# The task
Reproduce the part of the records that opens with the line containing "Tap the +61%" and closes with the line containing "click(x=70, y=358)". Substitute "capture" for every occurrence of "screenshot", leaving all else unchanged.
___ Supplied entries ___
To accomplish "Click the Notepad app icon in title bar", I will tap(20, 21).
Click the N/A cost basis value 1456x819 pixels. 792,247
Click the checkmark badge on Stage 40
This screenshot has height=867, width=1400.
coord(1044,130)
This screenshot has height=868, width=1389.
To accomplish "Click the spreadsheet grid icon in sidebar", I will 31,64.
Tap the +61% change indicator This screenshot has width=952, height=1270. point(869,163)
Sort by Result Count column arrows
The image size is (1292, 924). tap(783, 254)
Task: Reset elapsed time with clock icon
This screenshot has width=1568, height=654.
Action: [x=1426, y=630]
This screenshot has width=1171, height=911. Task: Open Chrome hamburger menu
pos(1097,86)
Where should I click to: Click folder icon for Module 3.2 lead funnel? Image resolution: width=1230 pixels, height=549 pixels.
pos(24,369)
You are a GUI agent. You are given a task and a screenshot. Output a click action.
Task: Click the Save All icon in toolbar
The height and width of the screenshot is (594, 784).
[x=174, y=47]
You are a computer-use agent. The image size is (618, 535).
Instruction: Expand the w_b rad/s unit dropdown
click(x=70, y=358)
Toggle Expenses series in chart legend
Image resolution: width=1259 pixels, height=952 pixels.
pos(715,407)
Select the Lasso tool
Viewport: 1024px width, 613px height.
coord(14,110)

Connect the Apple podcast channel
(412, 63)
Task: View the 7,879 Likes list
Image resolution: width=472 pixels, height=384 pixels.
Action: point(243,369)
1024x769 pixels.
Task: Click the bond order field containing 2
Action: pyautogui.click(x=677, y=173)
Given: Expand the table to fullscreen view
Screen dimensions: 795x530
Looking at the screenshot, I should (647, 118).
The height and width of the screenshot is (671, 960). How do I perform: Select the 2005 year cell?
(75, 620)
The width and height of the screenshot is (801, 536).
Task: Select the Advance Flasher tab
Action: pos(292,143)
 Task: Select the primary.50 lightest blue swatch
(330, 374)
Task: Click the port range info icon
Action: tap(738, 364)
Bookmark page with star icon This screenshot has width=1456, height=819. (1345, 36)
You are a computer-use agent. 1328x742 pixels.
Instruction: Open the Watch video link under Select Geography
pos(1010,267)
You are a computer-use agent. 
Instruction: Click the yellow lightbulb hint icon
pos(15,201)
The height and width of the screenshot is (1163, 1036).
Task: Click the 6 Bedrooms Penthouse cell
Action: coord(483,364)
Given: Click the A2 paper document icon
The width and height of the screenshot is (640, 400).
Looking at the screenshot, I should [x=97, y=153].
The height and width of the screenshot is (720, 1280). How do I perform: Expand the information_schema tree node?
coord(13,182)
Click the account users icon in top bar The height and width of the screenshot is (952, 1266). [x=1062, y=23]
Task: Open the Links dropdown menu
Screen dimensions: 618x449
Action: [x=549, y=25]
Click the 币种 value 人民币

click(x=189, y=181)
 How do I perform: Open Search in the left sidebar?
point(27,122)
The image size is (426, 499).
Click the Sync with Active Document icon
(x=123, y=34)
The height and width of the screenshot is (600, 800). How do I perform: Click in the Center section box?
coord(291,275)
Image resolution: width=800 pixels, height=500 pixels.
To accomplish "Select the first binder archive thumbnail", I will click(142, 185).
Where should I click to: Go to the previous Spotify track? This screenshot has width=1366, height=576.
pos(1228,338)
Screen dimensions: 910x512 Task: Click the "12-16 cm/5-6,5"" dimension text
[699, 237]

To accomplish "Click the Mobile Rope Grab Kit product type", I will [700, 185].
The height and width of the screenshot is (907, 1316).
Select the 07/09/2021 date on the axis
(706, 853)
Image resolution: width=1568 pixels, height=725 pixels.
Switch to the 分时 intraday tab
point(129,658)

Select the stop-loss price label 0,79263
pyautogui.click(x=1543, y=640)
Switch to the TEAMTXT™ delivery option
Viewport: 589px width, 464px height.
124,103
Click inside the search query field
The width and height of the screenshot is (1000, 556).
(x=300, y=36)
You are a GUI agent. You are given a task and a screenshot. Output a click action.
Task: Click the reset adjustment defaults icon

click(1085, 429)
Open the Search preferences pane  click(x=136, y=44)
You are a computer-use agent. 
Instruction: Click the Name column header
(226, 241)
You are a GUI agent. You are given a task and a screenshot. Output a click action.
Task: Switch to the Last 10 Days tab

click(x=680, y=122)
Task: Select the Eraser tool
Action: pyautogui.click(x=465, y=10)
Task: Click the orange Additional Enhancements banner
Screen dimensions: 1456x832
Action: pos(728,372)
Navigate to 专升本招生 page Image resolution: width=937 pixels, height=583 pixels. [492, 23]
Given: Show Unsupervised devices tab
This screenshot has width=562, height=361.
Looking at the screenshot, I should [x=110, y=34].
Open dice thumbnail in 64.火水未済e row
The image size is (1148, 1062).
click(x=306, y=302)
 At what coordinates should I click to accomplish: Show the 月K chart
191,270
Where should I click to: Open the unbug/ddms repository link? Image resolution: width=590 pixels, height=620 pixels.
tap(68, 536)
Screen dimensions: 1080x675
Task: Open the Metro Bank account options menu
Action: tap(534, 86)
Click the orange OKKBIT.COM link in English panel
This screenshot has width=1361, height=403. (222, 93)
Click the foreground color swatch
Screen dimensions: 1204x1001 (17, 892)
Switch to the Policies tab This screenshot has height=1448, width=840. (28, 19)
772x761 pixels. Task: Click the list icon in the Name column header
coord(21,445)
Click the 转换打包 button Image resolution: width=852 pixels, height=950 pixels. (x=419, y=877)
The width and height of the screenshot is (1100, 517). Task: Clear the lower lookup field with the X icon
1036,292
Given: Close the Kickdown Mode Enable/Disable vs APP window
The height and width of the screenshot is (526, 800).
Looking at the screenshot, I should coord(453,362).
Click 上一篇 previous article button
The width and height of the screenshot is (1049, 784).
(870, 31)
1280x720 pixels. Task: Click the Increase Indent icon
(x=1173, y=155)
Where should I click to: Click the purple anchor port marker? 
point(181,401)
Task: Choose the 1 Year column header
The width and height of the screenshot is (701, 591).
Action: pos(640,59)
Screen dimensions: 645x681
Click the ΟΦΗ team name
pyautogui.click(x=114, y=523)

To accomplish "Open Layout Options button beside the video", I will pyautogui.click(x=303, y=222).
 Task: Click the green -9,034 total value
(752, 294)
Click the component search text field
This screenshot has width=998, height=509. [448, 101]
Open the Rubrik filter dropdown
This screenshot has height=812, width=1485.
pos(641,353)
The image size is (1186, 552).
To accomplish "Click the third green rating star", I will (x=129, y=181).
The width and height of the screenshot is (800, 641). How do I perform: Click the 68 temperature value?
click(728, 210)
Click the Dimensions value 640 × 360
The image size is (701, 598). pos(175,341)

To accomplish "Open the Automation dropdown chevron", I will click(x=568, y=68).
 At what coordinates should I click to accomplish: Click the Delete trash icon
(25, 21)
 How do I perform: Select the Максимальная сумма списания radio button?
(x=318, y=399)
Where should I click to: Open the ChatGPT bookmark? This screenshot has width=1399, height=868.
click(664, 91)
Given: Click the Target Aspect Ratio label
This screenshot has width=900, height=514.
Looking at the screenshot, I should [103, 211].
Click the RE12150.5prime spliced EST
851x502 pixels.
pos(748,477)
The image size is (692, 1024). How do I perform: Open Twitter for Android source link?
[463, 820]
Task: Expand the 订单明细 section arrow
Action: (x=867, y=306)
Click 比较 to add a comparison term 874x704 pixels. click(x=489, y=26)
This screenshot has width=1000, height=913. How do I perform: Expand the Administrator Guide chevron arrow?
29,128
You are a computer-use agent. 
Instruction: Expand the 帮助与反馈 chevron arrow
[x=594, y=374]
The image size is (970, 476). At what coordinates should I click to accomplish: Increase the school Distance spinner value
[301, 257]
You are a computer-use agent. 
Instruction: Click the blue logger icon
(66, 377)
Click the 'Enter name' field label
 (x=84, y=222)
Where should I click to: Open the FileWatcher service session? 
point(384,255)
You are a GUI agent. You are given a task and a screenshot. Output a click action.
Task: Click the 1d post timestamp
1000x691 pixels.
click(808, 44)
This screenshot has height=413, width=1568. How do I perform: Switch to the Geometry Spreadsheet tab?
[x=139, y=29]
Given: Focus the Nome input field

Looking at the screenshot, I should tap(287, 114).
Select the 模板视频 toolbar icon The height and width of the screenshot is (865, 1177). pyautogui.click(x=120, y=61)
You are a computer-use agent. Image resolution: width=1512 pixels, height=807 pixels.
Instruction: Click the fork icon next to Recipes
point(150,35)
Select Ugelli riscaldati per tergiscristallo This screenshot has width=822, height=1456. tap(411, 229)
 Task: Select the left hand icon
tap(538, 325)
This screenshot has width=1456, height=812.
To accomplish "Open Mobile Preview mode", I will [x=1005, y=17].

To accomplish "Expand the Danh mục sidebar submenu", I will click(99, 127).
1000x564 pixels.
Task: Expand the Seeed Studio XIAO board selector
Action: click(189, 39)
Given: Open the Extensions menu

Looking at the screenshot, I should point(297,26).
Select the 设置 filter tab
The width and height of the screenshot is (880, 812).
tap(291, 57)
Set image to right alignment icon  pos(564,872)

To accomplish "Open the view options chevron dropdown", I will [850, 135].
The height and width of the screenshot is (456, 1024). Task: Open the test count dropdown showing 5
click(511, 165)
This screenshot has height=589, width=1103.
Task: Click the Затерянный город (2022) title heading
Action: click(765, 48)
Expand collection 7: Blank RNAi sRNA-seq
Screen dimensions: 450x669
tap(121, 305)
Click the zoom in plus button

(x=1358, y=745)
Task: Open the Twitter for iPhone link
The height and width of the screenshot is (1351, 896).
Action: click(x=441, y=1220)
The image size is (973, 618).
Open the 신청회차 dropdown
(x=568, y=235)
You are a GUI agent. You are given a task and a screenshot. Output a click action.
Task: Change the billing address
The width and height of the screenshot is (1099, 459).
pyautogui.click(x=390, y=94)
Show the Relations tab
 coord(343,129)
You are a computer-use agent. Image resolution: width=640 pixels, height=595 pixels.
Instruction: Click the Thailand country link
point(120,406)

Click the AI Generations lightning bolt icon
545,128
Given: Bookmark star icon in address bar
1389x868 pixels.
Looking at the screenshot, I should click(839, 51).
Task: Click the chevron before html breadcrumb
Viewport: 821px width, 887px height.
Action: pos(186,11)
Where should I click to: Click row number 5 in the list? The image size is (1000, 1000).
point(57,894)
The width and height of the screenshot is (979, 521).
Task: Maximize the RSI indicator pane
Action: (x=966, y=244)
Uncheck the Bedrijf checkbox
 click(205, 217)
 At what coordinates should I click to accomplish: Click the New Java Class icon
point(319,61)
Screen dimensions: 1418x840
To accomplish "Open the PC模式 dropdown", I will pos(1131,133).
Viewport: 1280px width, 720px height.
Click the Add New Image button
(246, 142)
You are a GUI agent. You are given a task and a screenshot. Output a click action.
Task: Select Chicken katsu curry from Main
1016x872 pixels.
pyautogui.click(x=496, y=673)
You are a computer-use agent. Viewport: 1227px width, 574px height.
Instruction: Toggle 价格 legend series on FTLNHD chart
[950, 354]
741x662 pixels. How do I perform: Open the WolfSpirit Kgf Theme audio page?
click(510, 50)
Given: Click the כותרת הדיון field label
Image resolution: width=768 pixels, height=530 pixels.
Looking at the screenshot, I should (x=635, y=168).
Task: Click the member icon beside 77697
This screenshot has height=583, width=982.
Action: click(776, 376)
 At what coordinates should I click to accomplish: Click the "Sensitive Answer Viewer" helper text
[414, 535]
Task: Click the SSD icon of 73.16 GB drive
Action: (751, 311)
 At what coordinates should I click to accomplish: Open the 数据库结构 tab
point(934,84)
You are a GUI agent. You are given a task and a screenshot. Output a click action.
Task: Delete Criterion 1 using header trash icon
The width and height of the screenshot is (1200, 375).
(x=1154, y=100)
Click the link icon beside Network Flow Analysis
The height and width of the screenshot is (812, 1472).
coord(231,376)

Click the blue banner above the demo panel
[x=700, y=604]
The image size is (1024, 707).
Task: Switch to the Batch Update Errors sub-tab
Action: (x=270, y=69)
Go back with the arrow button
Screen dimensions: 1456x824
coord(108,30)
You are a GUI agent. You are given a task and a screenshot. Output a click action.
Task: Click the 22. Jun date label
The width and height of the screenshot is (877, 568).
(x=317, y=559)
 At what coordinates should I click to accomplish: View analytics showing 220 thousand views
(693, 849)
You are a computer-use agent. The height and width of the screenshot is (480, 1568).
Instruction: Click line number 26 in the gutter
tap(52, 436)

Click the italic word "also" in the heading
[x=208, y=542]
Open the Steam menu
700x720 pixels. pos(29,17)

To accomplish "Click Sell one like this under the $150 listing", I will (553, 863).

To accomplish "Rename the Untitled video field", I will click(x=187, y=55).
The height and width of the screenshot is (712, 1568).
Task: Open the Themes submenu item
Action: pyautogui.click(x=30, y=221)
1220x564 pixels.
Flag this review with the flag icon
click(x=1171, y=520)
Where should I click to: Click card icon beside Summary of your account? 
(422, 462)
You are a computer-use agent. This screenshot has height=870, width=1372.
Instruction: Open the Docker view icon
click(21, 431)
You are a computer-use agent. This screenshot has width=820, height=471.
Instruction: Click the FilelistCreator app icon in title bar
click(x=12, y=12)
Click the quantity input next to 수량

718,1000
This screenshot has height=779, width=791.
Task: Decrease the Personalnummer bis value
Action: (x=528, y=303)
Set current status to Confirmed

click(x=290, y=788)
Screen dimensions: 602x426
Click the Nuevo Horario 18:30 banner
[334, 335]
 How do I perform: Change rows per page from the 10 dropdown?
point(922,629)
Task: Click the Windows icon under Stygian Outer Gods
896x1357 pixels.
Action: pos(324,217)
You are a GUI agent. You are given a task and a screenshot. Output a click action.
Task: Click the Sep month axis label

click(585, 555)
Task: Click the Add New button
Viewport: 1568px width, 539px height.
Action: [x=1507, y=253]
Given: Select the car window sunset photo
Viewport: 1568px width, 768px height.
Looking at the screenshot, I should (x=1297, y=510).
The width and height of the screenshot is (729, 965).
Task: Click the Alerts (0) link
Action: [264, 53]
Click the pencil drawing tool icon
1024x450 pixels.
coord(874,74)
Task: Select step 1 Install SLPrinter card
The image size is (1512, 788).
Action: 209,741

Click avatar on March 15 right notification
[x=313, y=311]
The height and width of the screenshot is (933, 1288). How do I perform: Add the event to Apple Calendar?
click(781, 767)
___
# Written solution
Tap the +61% change indicator This capture has width=952, height=1270. point(869,163)
Sort by Result Count column arrows
The image size is (1292, 924). tap(783, 254)
Task: Reset elapsed time with clock icon
This capture has width=1568, height=654.
Action: [x=1426, y=630]
This capture has width=1171, height=911. Task: Open Chrome hamburger menu
pos(1097,86)
Where should I click to: Click folder icon for Module 3.2 lead funnel? Image resolution: width=1230 pixels, height=549 pixels.
pos(24,369)
You are a GUI agent. You are given a task and a capture. Output a click action.
Task: Click the Save All icon in toolbar
The height and width of the capture is (594, 784).
[x=174, y=47]
You are a computer-use agent. The image size is (618, 535).
Instruction: Expand the w_b rad/s unit dropdown
click(x=70, y=358)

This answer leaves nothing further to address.